Fast mode doesn't care much about meta-values, "if it's not 1, it's 0" to speed things up. Be ready to break your code, and in the process, uncover potential troubles with badly initialised registers (for example, and if your synthesiser didn't warn you enough before).
Now your code works in after-synthesis. But it's only the beginning of the end of the road because going from the virtual world to the real world implies a crazy shift in methods and focus, and I'm not even talking about place/route/retiming and other niceties... Because here, we're out of the comfortable walled garden of FPGAworld, where they sell you "Known Good Dice" that will behave exactly according to the specifications of the datasheet.

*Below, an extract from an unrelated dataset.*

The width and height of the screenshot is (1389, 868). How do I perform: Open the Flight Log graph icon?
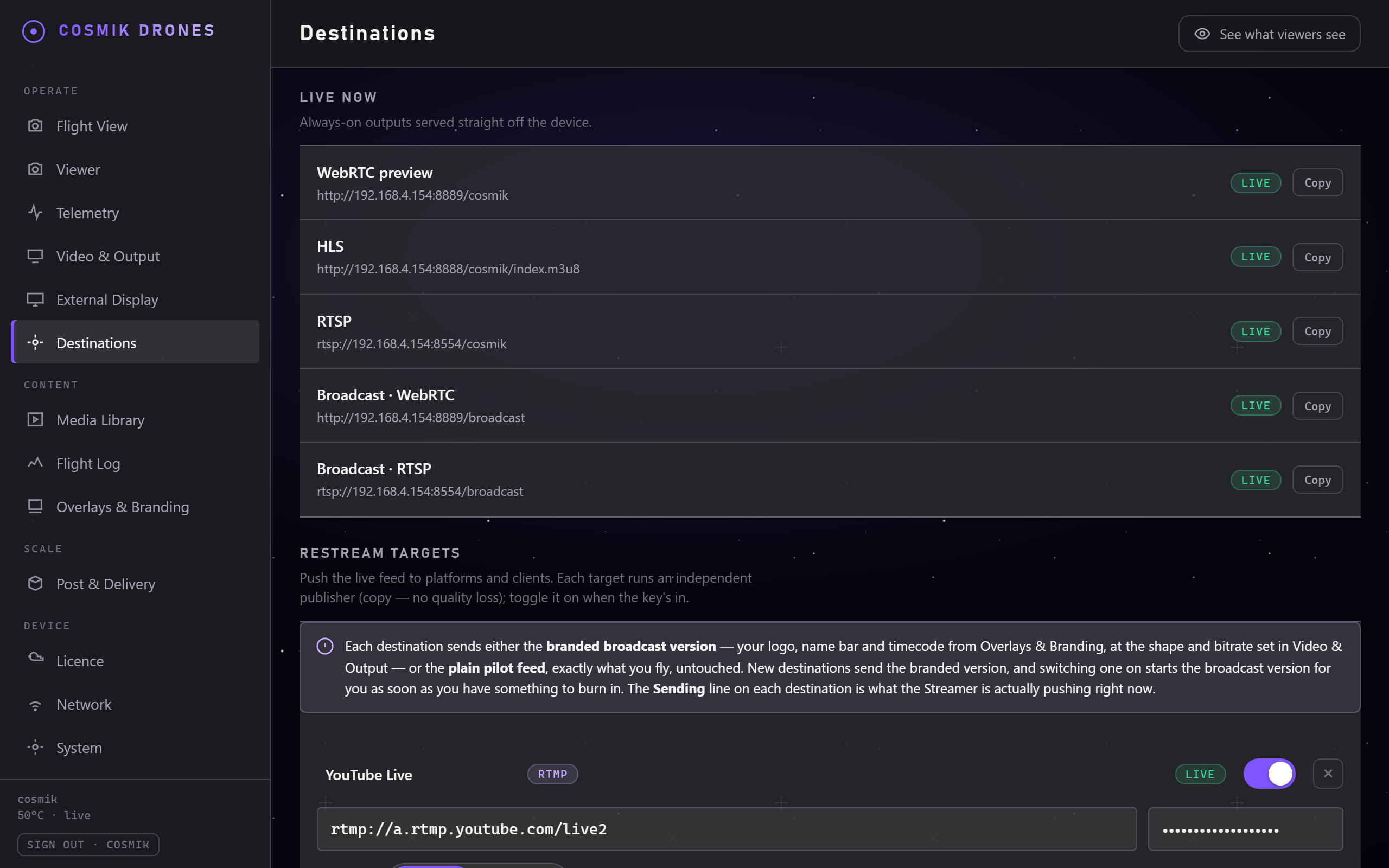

No, the factory will deliver dice, some of them might even work !
How would you know which are good ? Run a program, for example, and see if it returns the expected good value : that's a valid idea but it can work only if the die is totally connected to the outside world... and this is costly, particularly if the die is DOA ! The usual solution is to connect only a few pins to a test rig, power up, inject signals and check the results. If the circuit looks like it's not dead and passes enough tests, it can then be packaged for further thorough tests.
One of the approaches for testing the chip with only a few pins is to make it run some sort of internally-generated sequence or even program that will exercise all (or most) units in the chip. It's called "BIST" for Built-In Self-Test and it must be designed along with the chip itself (remember the "Design For Test" DFT methodology they bore you with ?) so you're not caught with untestable units at the last moment.
So the chip must be designed in advance to allow self-testing, which means you must synthesise often and run/simulate the BIST to ensure that ALL the gates are covered. This scenario is covered by the second mode of the library: trace mode that works with both normal and meta values. When one meta-value 'L' or 'H' is found at the input, the output will be a valid meta-value, so it propagates a meta-state in the logic cone. You can either set an input pin to meta, or select one input combination to output the corresponding metavalue. All the computations should be performed correctly, right ? At least you should observe a number of meta-values at the output to see which input or gate affects which output bit.
Hopefully, this should help you design, adapt, refine and select your BIST methodology.
For now you can only select one bit to "meta-ise" but it shouldn't be too hard to brute-force a small design, you can even run multiple GHDL instances in parallel, though that's only the beginning.
Once you have selected your BIST method and built your test vectors, you need to test them exhaustively. You synthesise again and now you simulate over and over, with each iteration altering a different bit in the LUT of all the gates. Each time, one bit is flipped, which might subtly change the function of the gate and the whole circuit... Meta-informations are propagated like with the trace mode but no new meta-value is injected. However the change of any gate should result in at least one invalid result at the output.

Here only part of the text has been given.